"The original idea was to place the sensor on top of a pole for surveillance of a perimeter, like around the Green Zone in Iraq, or on a vehicle," Leahy said. "But, when we saw how well the sensor performed, the potential uses grew."
One primary application will be to equip the system on a unmanned aerial vehicles, which could help the unmanned aerial vehicle conduct surveillance of a broader area, providing greater visibility and better situational awareness.
The system has already been tested aboard a Naval Air Systems Command Aerostar unmanned aerial vehicle in late 2005, at Patuxent River Naval Air Station, Md., and performed well according to Leahy.
Other applications could be in missile defense, early launch detection, missile typing, and bomb damage and kill assessment-as well as astronomy, space observation and nuclear testing verification, according to the engineers.
Leahy said the lab's classification of larger threats, including foreign and domestic long-range missiles that travel 20 to 30 kilometers, will begin in spring 2006.
According to Leahy, trust in the system will be immediate. "The certainty is above 95 percent, and that allows for less guesswork on the operator's part," he said.
The system's ability to deliver a continuous stream of information is also important to coordination of the battlefield and provides warfighters a larger map of an area.
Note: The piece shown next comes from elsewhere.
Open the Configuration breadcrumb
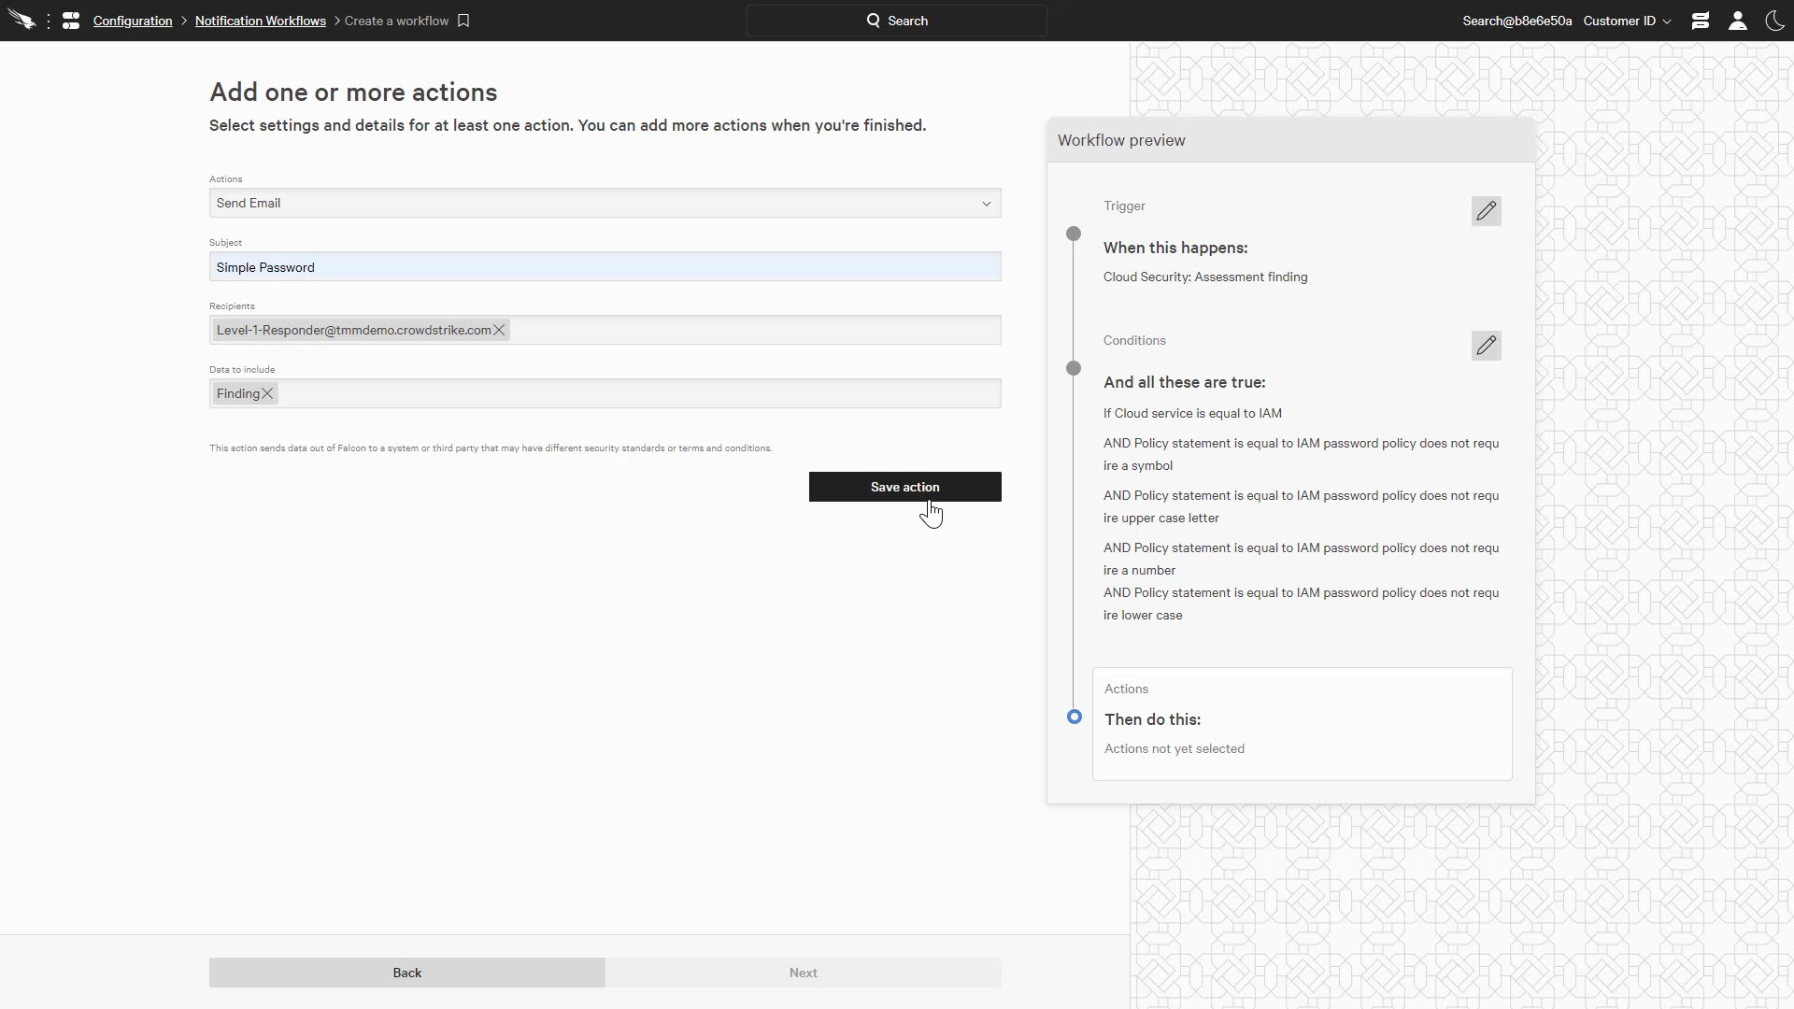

"You can keep track of where you are and, more importantly, keep track of where the enemy is," said 1st Lt. Adam Goobic, an infrared applications development engineer with the Sensors Directorate. "It also will provide exact coordinates of an explosion in near real time, including longitude and latitude."
"With everything that we have seen so far, this technology will be a great benefit to the Air Force as well as other services," said Leahy.
The Cross Dispersion Prism sensor is under development by the Sensors Directorate here, with support from Solid State Scientific Corp, Hollis, N.H., and is sponsored, in part, with funding from Director, Defense Research and Engineering.
Final testing is scheduled for September 2006 at U.S. Army Yuma Proving Ground, Ariz.